[BEGIN Source]

Ramón Sánchez-Pizjuán Stadium#11 in Best Things To Do in Seville
Home to Seville's very popular soccer club, Ramón Sánchez-Pizjuán stadium offers an exciting European fútbol experience. Since its opening in 1958, the stadium has hosted a handful of World Cup and European Cup tournaments. Soccer games at the stadium — which has the capacity to seat 45,500 people — are full of energy thanks to the enthusiasm of Seville's fans.
Ticket prices for games vary based on the opponent, the day of the week and the location of your seat. (Games against cross-city rivals Real Betis, and powerhouse fútbol clubs like Real Madrid and Barcelona attract a lot of fans, so tickets will cost more.) You can purchase tickets online or at the stadium box office. But getting a good price won't be too stressful, as one TripAdvisor reviewer notes that the ticket sellers are very helpful when it comes to finding visitors the best affordable seats. Box office hours vary, so be sure to check the stadium's website for details. You'll find Ramón Sánchez-Pizjuán stadium less than 2 miles east of the city center; though the stadium can be reached on foot, your best bet is to ride the metro to the Nervión or Gran Plaza stations and walk from there.

[END Source]
[BEGIN Excerpted records]

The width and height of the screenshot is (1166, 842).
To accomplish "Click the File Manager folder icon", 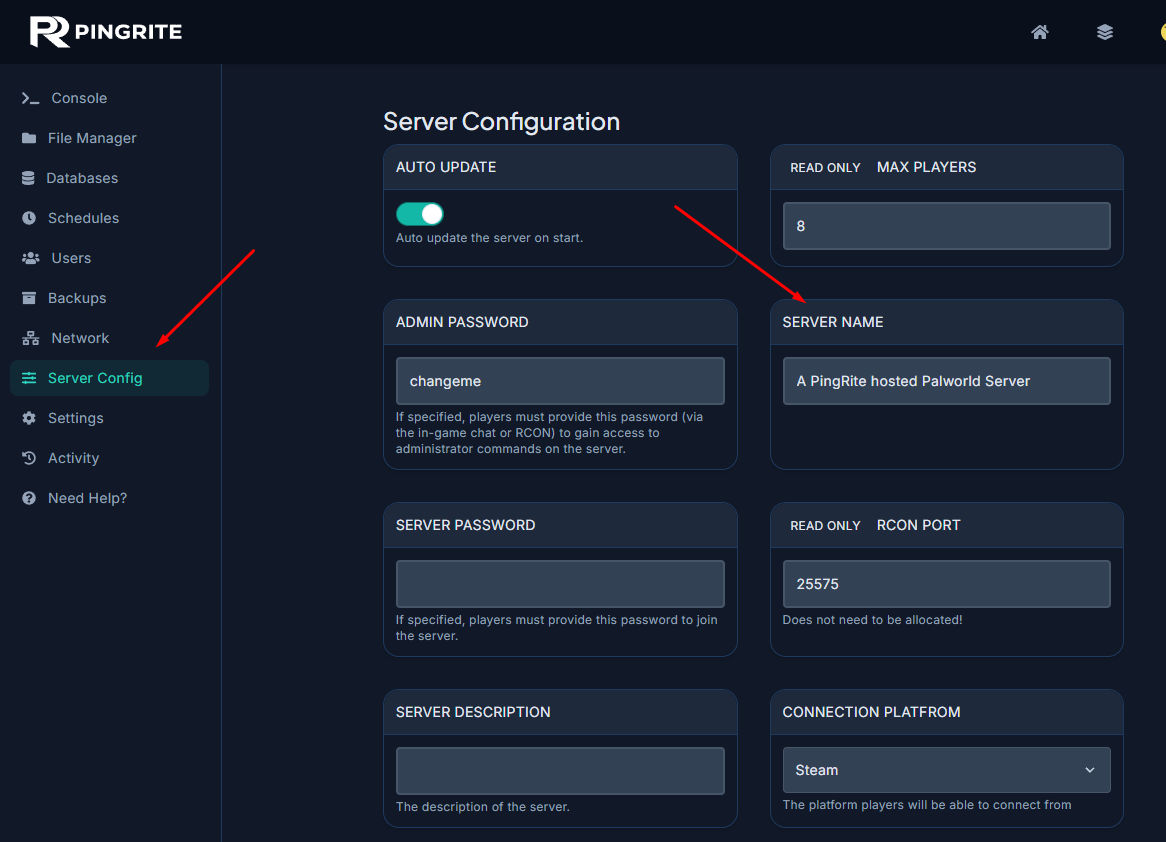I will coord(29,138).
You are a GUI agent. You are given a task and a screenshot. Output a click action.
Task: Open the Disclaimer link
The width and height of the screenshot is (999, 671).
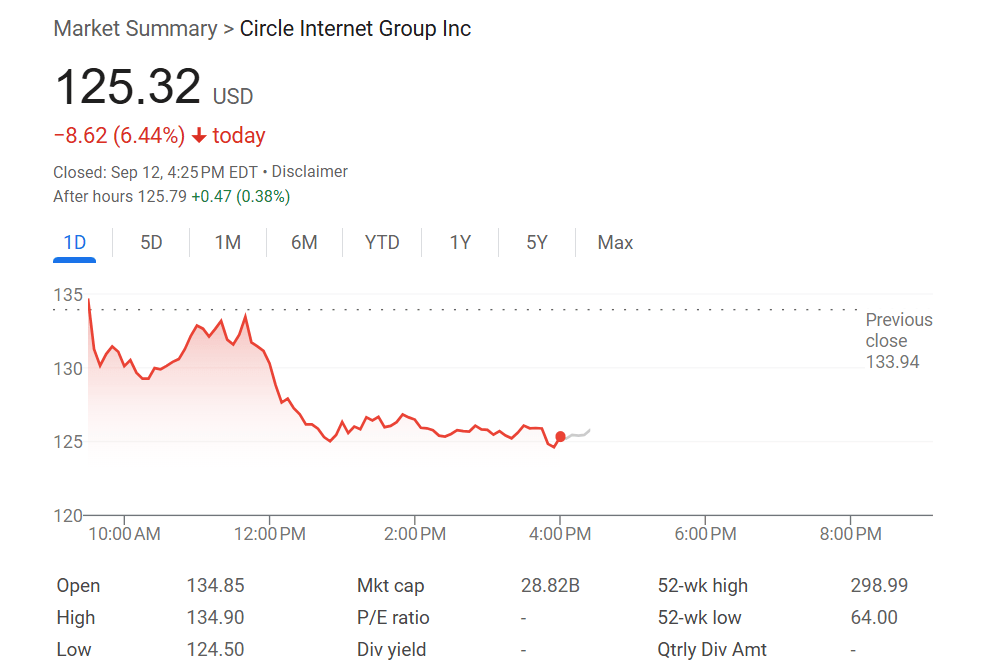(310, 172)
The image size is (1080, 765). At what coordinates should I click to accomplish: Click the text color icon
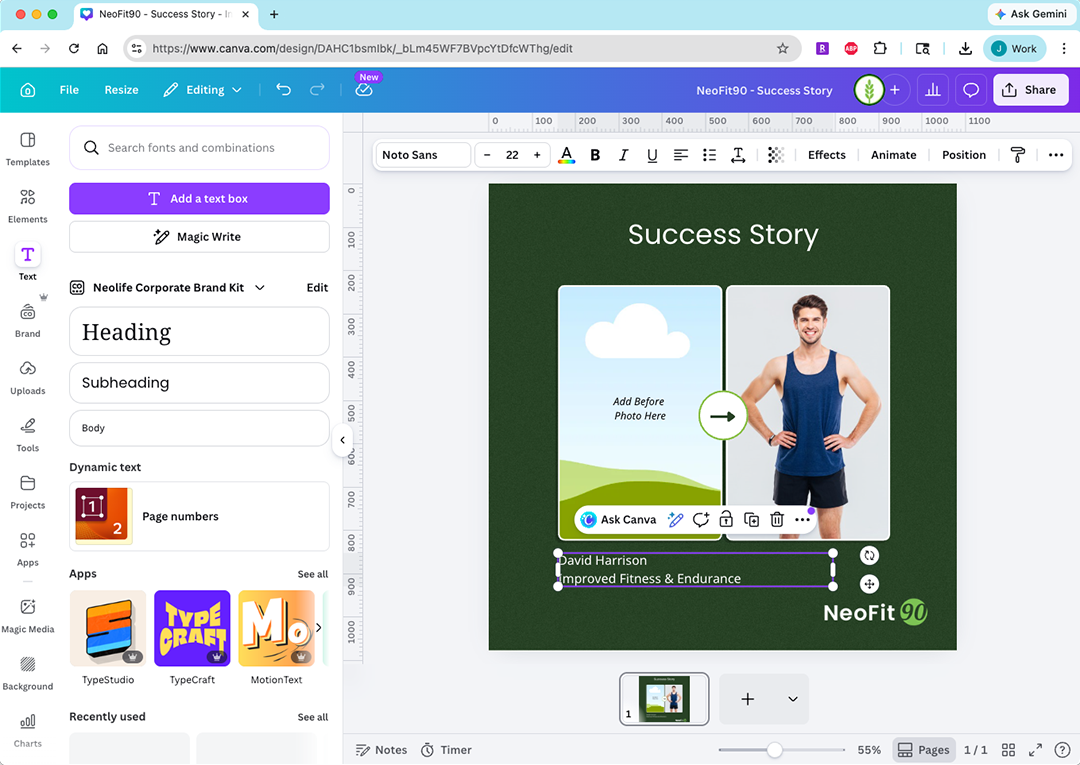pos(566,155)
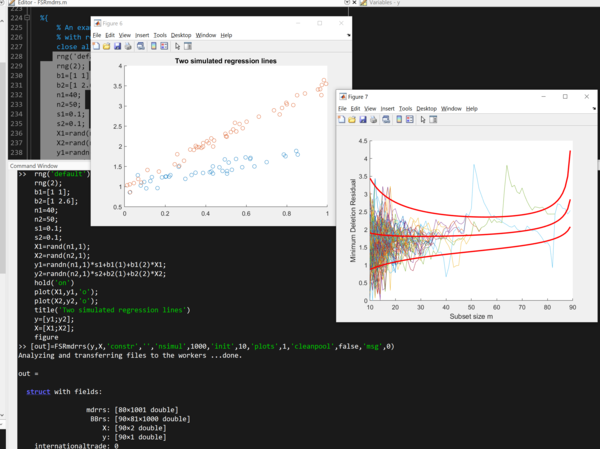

[END Excerpted records]
[BEGIN Excerpted records]

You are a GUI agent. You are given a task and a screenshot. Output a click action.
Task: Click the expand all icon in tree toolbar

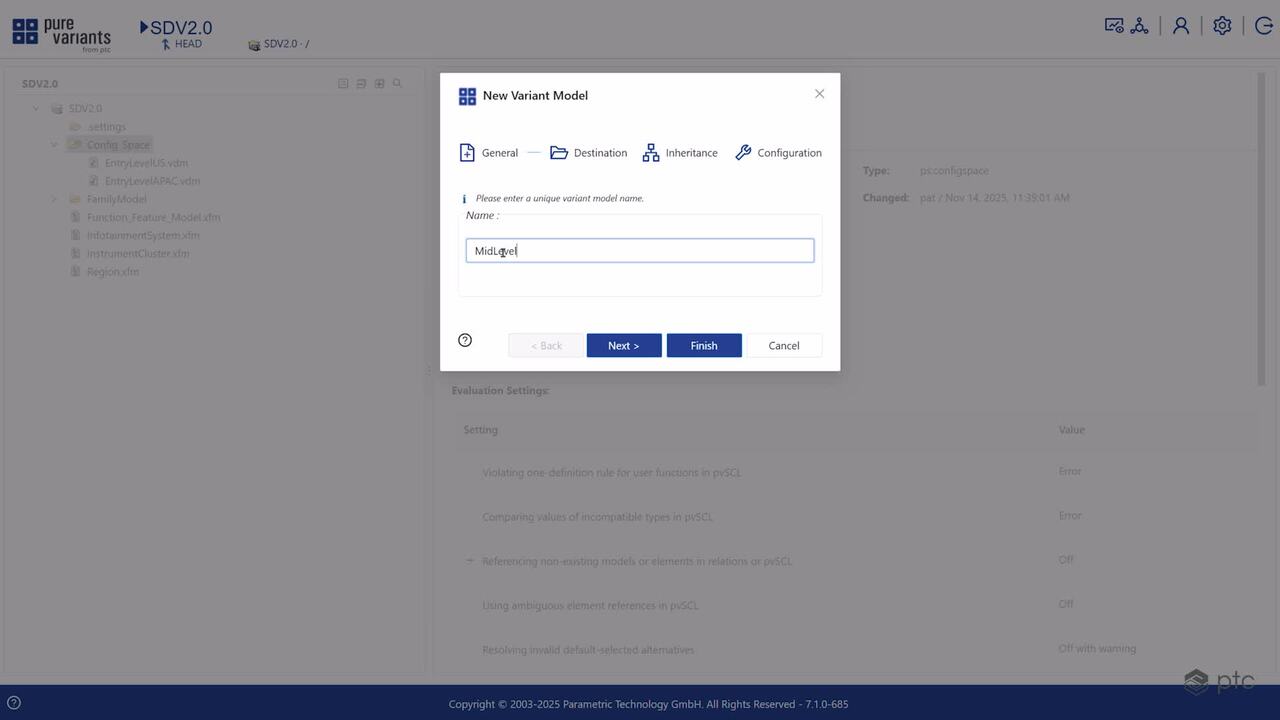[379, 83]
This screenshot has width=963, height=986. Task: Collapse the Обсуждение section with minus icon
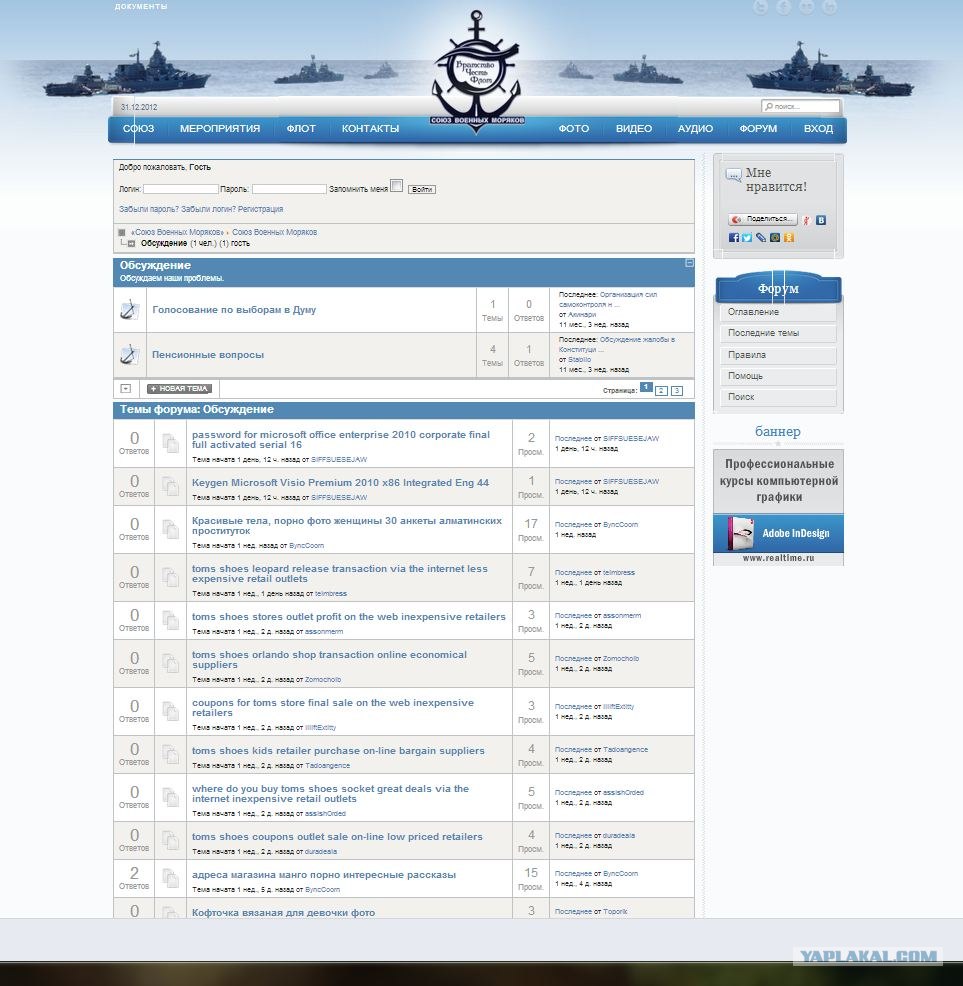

[END Excerpted records]
[BEGIN Excerpted records]

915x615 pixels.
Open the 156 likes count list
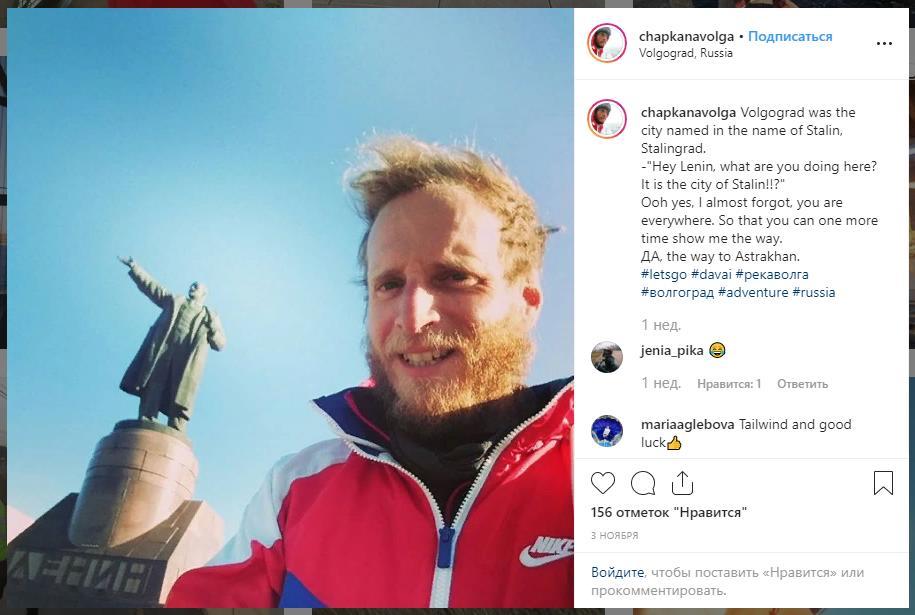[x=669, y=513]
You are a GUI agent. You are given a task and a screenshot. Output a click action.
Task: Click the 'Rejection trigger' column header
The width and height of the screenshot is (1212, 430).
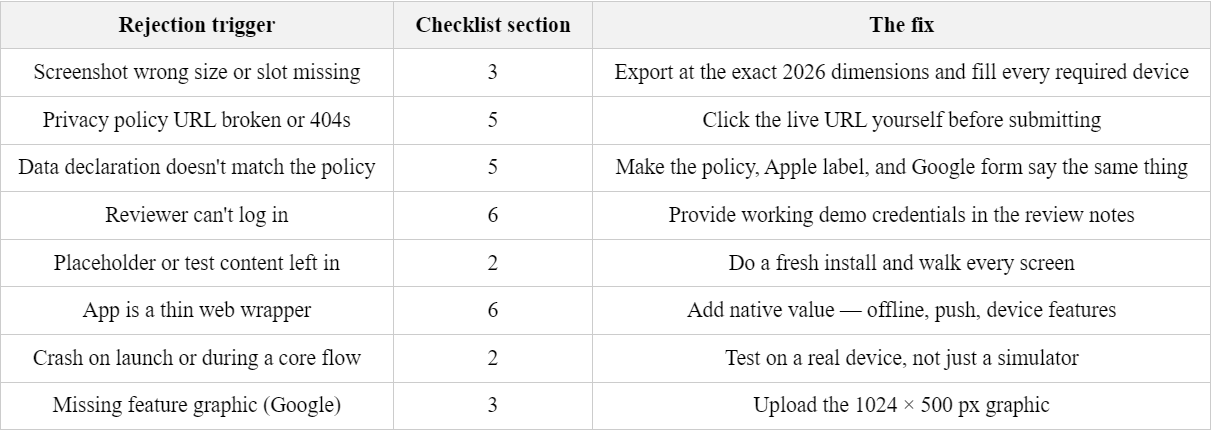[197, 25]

[END Excerpted records]

**Parts of the exercise:**
a – Answer these questions from the stadium text:
(i) In what year did the stadium open?
(ii) How many people can the stadium seat?
(iii) Which metro stations does the text recommend for reaching the stadium?
b – Substitute "football" for "fútbol" in the stadium text, and write out the passage starting at "Ramón Sánchez-Pizjuán Stadium#11" and ending at "of Seville's fans.".
c – Proceed with the stadium text from the point where it stops.
The entries are separate material, unrelated to the stadium text.

**Answers to the problems:**
a –
(i) 1958
(ii) 45,500
(iii) Nervión or Gran Plaza

b –
Ramón Sánchez-Pizjuán Stadium#11 in Best Things To Do in Seville
Home to Seville's very popular soccer club, Ramón Sánchez-Pizjuán stadium offers an exciting European football experience. Since its opening in 1958, the stadium has hosted a handful of World Cup and European Cup tournaments. Soccer games at the stadium — which has the capacity to seat 45,500 people — are full of energy thanks to the enthusiasm of Seville's fans.

c –
Even if the game schedule doesn't match up with your travel itinerary (fútbol season spans August through May), you can still visit the stadium for a chance to learn about its past. On a guided tour, you'll see the trophy room, the players' tunnel and several other notable spots. The club recommends that you email firstname.lastname@example.org to set up a tour, which costs €12 EUR (about $16.50 USD) for adults.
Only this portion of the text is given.